Diabetes mellitus is one of the most common diseases in the Thai population, and it is well known that diabetic complications could be prevented with appropriate management. Despite published guidelines, most Thai patients with diabetes do not achieve treatment goals. Siriraj Continuity of Care clinic (CC clinic) was recently established in order to provide training for medical students and internal medicine residents. It is possible that the training component in the CC clinic may contribute to better overall outcomes in type 2 diabetes patients when compared with usual care at the medical out-patient department (OPD). This study aimed to compare the effectiveness of diabetic management in type 2 diabetes patients who attened the CC clinic and the medical OPD.

Summary of Work

Retrospective chart review was performed in type 2 diabetes patients who were treated at either clinic at Siriraj Hospital in 2007-2011. Baseline demographics, treatment strategies and outcomes, and participation in appropriate health maintenance program were assessed in both groups.

Conclusion

 Diabetic patients treated at the CC clinic had better clinical outcomes and healthcare maintenance compared with those who received usual care at the medical OPD. Continuity of care and integrated training component may have contributed to the improved outcomes.  

Take-home Messages

The focus training components in this clinic has played a major role on contributing the preferred clinical performance among medical students and internal medicine residents.

Summary of Results

Seven hundred and fifty seven medical records were reviewed, including 383 patients in the CC clinic group and 374 in the OPD group. HbA1c  was significantly lower in the CC clinic group compare with the OPD group (7.3% and 7.8%, respectively). The number of patients who achieved goal HbA1c of less than 7% in CC clinic group was 107 (32.1%) compared with 71 (24.3%) in the OPD group (p = 0.039). More patients were screened for diabetic complications in the CC clinic group compared with the OPD group, including screening for diabetic neuropathy (57.4% vs. 2.1%, p <.001), diabetic retinopathy (56.7% vs. 36.6%, p <.001), and diabetic nephropathy (80.9% vs. 36.9%, p <.001). Patients in the CC clinic group had a higher rate of age-appropriate cancer screening than those in the OPD group (54.0% vs. 13.3%, p <.001 for breast cancer; 24.0% vs. 0.9%, p <.001 for cervical cancer; and 23.0% vs. 7.2%, p <.001 for colon cancer). Moreover, significantly more patients in the CC clinic group received recommended immunization (influenza, diphtheria tetanus and pneumococcal vaccine) compared with the control group (p <.001).  

Acknowledgement

The Faculty of Medicine Siriraj Hospital, Mahidol University, Thailand

 

References

1. Gulliford MC, Naithani S, Morgan M. Continuity of care and intermediate outcomes of type 2 diabetes mellitus. Fam Pract 2007;24:245-51.
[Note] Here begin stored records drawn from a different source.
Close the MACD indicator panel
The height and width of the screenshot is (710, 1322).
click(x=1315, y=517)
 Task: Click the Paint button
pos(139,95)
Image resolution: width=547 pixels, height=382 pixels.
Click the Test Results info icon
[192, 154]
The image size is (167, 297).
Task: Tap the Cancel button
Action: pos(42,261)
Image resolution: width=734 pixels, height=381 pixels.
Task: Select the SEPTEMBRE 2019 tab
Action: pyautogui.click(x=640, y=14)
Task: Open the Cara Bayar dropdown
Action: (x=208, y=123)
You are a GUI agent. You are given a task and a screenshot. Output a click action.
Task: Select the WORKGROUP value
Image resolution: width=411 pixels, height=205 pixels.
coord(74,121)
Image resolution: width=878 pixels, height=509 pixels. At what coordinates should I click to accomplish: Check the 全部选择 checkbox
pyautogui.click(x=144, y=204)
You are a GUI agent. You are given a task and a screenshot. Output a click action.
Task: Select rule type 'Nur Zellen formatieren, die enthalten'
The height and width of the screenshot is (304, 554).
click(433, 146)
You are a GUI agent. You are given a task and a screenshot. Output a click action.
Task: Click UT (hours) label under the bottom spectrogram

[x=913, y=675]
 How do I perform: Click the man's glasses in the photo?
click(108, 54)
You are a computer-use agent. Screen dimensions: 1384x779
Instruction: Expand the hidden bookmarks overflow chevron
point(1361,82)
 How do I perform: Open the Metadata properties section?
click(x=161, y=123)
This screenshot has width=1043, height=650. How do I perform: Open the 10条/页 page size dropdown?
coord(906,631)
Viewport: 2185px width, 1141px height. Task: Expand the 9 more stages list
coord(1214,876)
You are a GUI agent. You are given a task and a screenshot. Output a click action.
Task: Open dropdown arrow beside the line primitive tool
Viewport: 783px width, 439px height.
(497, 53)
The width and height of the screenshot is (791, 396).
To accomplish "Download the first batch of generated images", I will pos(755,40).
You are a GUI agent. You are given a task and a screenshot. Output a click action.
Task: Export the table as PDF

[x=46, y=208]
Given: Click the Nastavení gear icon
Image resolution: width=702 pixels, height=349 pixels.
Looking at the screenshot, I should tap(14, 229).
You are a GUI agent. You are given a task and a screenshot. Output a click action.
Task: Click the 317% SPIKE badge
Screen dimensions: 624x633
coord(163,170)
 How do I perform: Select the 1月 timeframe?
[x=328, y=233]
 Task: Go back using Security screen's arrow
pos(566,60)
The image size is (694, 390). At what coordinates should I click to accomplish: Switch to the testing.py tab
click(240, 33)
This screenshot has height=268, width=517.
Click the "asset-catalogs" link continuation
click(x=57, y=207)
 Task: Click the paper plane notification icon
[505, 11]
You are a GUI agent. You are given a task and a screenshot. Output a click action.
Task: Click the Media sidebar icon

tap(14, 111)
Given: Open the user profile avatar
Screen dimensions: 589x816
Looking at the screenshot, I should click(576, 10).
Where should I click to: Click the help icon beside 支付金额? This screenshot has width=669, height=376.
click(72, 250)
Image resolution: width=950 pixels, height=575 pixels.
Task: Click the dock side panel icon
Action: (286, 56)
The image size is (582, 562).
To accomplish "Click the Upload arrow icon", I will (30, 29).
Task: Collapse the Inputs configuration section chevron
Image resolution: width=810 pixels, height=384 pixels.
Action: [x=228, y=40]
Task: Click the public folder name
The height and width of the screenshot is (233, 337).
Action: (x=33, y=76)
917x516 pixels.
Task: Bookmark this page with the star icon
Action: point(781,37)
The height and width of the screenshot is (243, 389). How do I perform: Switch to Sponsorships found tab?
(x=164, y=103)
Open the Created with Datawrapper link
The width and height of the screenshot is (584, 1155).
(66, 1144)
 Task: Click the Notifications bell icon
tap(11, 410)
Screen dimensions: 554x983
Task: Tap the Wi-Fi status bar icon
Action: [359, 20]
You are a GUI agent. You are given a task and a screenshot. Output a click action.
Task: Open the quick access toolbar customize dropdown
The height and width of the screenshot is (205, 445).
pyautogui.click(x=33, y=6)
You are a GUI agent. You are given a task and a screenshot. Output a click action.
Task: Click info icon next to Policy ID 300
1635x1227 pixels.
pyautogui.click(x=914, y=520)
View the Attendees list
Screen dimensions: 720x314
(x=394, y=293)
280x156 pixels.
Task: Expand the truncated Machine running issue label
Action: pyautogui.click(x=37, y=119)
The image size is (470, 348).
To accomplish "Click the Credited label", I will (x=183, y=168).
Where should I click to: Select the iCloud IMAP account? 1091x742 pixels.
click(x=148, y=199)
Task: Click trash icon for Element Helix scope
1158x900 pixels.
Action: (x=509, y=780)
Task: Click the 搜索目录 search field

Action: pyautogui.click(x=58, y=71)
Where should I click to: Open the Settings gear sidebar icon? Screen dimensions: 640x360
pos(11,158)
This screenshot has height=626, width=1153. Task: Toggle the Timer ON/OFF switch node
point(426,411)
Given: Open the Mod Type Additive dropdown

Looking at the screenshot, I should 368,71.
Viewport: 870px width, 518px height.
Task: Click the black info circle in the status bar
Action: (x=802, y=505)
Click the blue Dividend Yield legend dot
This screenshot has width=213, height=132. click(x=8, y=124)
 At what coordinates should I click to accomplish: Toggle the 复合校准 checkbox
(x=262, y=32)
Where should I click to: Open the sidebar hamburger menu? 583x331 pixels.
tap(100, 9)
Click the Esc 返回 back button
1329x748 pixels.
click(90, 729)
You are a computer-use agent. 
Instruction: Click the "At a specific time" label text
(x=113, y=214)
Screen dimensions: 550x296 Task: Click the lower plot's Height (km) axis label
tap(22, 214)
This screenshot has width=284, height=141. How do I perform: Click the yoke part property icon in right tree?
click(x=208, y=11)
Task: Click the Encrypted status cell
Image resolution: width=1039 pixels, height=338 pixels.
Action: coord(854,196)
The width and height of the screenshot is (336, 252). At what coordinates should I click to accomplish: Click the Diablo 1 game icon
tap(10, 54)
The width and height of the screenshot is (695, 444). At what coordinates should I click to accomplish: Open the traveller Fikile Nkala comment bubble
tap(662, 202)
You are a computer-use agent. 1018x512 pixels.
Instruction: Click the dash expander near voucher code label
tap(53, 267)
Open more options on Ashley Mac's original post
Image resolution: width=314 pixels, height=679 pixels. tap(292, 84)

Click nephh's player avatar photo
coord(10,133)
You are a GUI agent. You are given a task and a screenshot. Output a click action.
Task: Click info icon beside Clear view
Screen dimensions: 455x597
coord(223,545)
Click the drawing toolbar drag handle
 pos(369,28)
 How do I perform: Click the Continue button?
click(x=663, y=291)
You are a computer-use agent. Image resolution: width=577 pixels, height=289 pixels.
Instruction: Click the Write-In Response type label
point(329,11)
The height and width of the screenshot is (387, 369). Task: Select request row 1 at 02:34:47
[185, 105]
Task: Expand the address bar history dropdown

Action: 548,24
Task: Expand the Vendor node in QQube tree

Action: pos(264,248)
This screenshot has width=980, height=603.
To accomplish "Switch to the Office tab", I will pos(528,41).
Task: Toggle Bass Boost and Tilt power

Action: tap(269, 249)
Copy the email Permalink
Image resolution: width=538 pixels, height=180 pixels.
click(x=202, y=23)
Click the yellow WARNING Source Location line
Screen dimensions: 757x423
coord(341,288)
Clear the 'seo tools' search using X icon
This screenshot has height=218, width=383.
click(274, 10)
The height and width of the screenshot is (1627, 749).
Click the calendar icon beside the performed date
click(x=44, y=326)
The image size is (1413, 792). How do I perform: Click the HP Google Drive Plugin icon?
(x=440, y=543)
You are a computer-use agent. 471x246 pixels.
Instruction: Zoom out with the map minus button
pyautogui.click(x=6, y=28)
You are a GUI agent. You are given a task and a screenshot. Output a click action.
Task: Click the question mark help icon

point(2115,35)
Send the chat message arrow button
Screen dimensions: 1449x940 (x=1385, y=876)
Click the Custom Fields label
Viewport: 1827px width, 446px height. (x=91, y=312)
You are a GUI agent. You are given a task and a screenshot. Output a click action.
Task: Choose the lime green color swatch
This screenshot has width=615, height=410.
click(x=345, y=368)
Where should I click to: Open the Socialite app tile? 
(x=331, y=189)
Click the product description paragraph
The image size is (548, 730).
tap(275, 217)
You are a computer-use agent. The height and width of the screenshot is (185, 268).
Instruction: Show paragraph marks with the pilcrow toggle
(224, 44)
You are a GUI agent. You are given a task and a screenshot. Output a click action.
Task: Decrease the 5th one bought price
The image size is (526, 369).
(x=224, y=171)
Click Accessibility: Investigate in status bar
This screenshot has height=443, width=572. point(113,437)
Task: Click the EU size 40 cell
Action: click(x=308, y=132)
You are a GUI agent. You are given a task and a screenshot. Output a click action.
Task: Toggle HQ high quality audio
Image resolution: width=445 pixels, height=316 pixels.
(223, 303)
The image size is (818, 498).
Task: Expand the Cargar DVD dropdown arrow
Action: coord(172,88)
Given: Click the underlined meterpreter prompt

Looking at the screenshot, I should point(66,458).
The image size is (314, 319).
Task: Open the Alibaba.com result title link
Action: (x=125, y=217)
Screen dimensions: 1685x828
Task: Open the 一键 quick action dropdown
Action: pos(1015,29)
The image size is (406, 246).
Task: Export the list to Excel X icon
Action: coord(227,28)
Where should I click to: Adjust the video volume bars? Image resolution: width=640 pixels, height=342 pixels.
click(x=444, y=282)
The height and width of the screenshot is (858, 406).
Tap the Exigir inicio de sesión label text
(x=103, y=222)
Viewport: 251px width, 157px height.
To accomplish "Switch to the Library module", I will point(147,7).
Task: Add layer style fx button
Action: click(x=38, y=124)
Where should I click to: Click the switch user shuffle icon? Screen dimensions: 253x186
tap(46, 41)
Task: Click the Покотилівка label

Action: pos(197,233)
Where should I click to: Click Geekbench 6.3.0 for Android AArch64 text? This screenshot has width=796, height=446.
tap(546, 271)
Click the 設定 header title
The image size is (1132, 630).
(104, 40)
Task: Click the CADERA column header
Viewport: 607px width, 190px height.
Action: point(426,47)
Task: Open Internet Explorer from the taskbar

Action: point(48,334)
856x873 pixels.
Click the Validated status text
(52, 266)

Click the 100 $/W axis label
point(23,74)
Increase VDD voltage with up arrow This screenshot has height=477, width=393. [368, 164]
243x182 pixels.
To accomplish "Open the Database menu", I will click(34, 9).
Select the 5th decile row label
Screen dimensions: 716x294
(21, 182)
2. Gill JM, Arch G. Mainous III, Diamond JJ, Lenhard MJ, FACE, Impact of provider continuity on quality of care for persons with diabetes mellitus. Ann Fam Med 2003;1;162-70.

3. Dearinger AT, Wilson JF, Griffith CH, Scutchfield FD. The Effect of physician continuity on diabetic outcomes in a resident continuity clinic : J Gen Intern Med 2008;23:937-41.

4. Sriwijitkamol A, Moungngern Y, Vannaseang S. Attainment of American Diabetes Association clinical practice recommendations in 722 Thai type 2 diabetes patients. J Med Assoc Thai 2011; 94 Suppl 1: S159-67.

5. Standards of medical care in diabetes--2011. Diabetes Care. 2011;34 Suppl 1:S11-61.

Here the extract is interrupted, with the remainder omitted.